'LA CENERENTOLA' / TEATRO REAL
Author: Gioachino Rossini.
Musical director: Riccardo Frizza.
Stage director: Stefan Herheim.
Cast: D. Korchak, R. Girolami, K. Deshayes, R. Pérez, F. Sempey.
Head Choir and Orchestra.
Gioachino Rossini
did not need a complex literary subject to apply the abstract richness of his music to it. In this case, the scheme of an identical situation was enough, developed through a rich range of variants on it, according to the predicted and foreseeable logic of a group of figures that do not simulate their status as characters, because everyone distinguishes the innocent downtrodden of the voracious selfish, in the same way that the prince of the tale has enough to behave like a generous hero who is not easy to fool.
The only somewhat more individualized figure is the one represented by
Don Magnifico,
Cinderella's
wayward stepfather
,
here a ruined nobleman and a thief of his stepdaughter's dowry, supported by the couple of his daughters, they themselves, the topical and corny harpies to whom He entrusts them with the humor that springs from persistence in ridicule and stupidity.

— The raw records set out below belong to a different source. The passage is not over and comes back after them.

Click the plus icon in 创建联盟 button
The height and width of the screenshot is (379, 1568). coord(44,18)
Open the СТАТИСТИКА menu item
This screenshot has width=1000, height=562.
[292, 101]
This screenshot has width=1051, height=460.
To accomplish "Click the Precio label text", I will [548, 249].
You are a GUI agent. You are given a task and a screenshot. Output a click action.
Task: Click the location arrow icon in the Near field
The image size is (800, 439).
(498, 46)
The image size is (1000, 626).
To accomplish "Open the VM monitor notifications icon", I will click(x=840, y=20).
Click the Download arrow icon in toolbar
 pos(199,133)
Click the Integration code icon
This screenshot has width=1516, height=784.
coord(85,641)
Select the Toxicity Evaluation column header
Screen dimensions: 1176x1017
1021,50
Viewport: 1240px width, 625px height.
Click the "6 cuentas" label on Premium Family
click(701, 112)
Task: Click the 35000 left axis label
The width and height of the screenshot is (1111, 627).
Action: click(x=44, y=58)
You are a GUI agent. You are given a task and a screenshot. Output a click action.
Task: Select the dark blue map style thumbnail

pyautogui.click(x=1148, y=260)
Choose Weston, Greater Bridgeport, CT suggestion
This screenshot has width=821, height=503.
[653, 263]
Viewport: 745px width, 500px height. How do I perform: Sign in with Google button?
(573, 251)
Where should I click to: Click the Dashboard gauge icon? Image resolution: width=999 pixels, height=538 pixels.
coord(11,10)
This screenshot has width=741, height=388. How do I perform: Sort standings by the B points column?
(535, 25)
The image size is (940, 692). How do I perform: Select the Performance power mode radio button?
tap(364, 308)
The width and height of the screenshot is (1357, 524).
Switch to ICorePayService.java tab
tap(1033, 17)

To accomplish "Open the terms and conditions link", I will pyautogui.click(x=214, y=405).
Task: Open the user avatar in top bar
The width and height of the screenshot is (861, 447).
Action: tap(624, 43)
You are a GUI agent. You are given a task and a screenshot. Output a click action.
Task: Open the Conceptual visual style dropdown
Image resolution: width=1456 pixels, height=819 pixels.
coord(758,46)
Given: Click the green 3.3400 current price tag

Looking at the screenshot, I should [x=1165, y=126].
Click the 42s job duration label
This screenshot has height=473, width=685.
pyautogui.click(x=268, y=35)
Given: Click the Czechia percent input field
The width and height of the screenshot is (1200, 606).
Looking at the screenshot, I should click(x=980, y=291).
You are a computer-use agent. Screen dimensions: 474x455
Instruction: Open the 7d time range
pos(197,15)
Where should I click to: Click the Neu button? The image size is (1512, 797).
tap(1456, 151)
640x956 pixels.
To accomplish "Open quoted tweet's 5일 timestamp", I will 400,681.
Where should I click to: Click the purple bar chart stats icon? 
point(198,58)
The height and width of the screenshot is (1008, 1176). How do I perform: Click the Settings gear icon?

Musically, the opera displays all the virtues of the author, from melodic facundity to the contrasted exquisiteness of detail, in an inventive torrent whose brilliance can be confused with joy, provided that we do not forget that we are in an exercise in pure abstraction, whose metaphysical character hides behind different masks, like the chafarrinón when drawing the puppets or the winks that are given to the spectator who does not have to occupy himself but rather to enjoy what he hears without exercising his curiosity about what he sees.
The work is long and, also, repetitive, with some pieces that would deserve the visit of the scissors of a dramaturgy that would save us, for example, the leaden scene in the palace cellar, where a thug choir celebrates the ethyl revelry of the hero.
The stage director is offered to go to the classic tale, although the librettist and composer have done their best to dilute and distort it, fleeing in terror from the magic of the fairy godmother or the suspense of who owns the foot that slipped away barefoot.
Stefan Herheim
refuses to give up the tale and imagines a modern-day Cinderella cleaner who reads the story. An idea that soon turns into a cumbersome and capricious accumulation of images.
The interpreters do not have the springs of the psychological portrait, but there is room to underline the buff or move away from the sentimental resource.
Renato Girolami
(Mr. Magnificent) indulges in a merciless buff;
Dmitry Korchak
(the prince) is a discreet tenor, and
Karine Deshayes
(Cinderella), a delicate artist with a beautiful voice, makes little use of her shy and coy protagonist, perking up at the end.
Rocío Pérez
and
Carol García
meet as stepsisters,
Florian Sempey
vulgarizes the waiter servant disguised as a prince, and
Roberto Tagliavini,
the philosopher, plays the fairy godmother with panache.
Riccardo Frizza's
musical direction
is the best of the evening.
It may be delayed at some point, but it gets from the always ductile orchestra a sound and an unmistakable Rossinian verve.
This is how the public understood him, rewarding him in the first place.
They also liked the singers and, with certain doubts, the montage was also accepted.
Twenty years later, a title as problematic as it is enjoyable returns.